## Task directions
Copy the data below word for word, starting with the line that contains "has width=913, height=593." and going on through the line that contains "chart-title: Water Quality is", both included. Omit the pictures from your copy.

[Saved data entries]
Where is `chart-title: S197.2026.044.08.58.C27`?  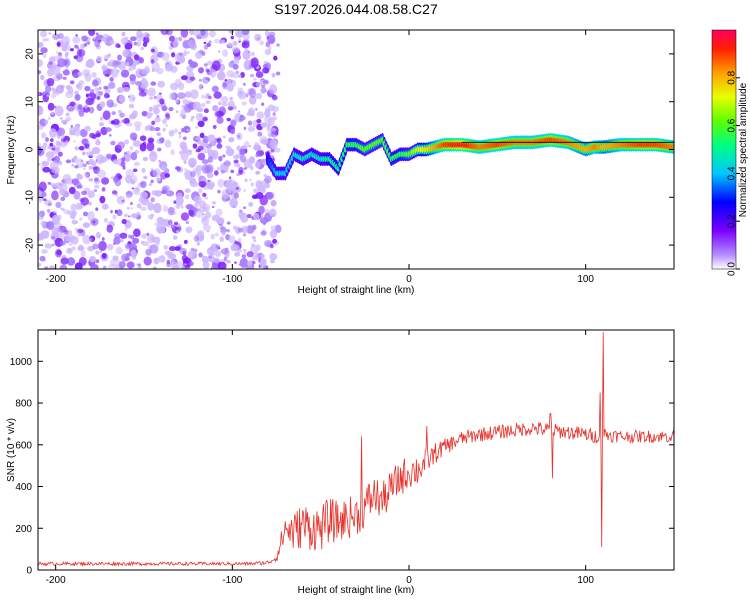 chart-title: S197.2026.044.08.58.C27 is located at coordinates (356, 9).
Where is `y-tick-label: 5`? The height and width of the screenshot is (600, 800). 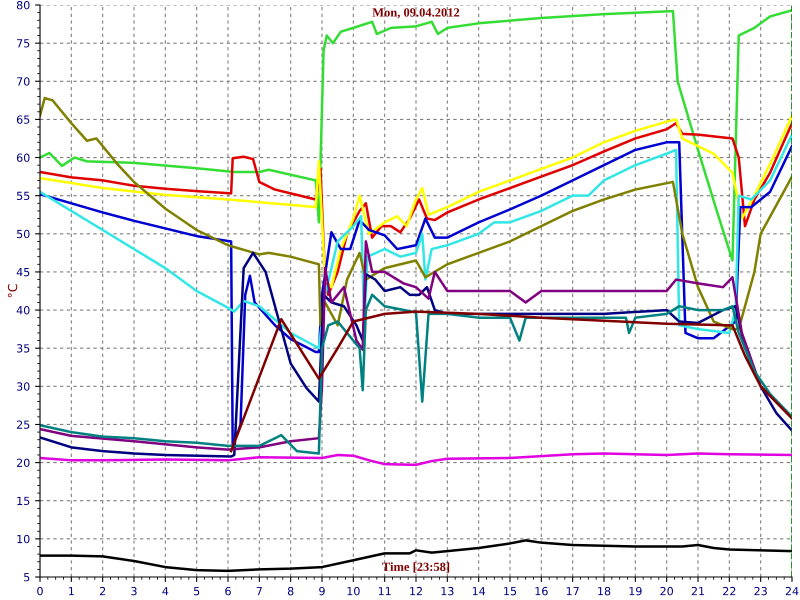 y-tick-label: 5 is located at coordinates (27, 578).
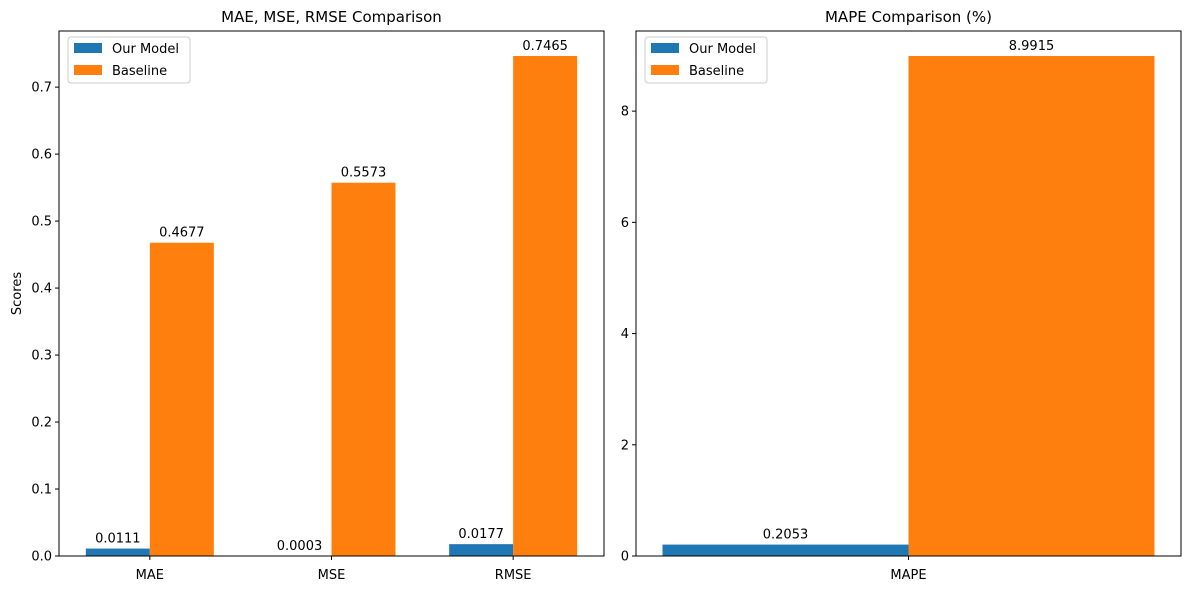 This screenshot has width=1189, height=589. Describe the element at coordinates (545, 46) in the screenshot. I see `data-label: 0.7465` at that location.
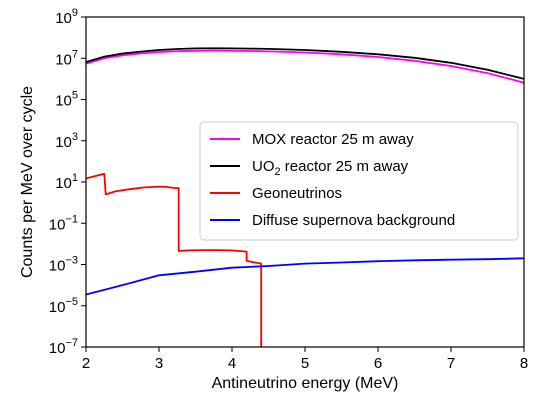 The width and height of the screenshot is (548, 416). I want to click on x-tick-label: 6, so click(378, 364).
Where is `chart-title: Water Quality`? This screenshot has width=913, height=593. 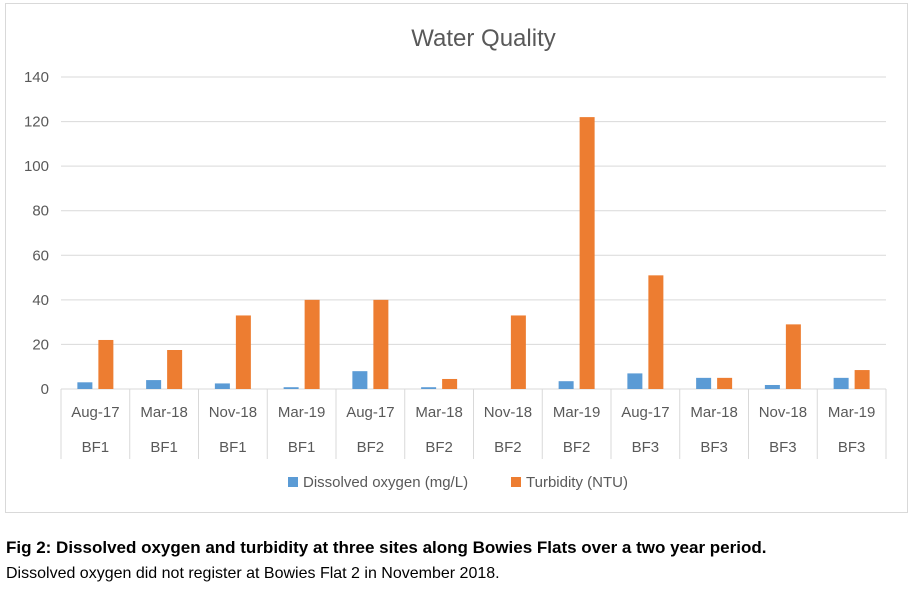
chart-title: Water Quality is located at coordinates (483, 38).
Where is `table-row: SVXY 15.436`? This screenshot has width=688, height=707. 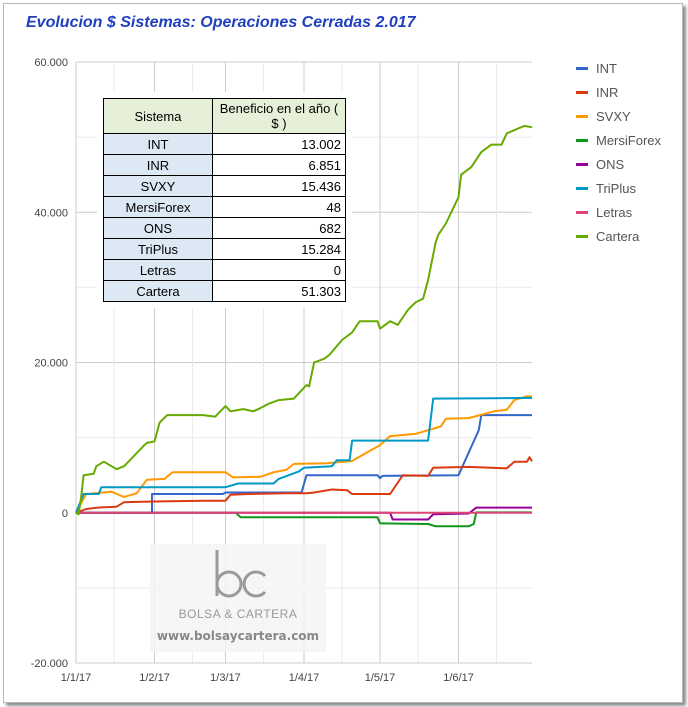 table-row: SVXY 15.436 is located at coordinates (224, 186).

## Result of this task
Where is `chart-title: Water Quality`? This screenshot has width=913, height=593. 
chart-title: Water Quality is located at coordinates (483, 38).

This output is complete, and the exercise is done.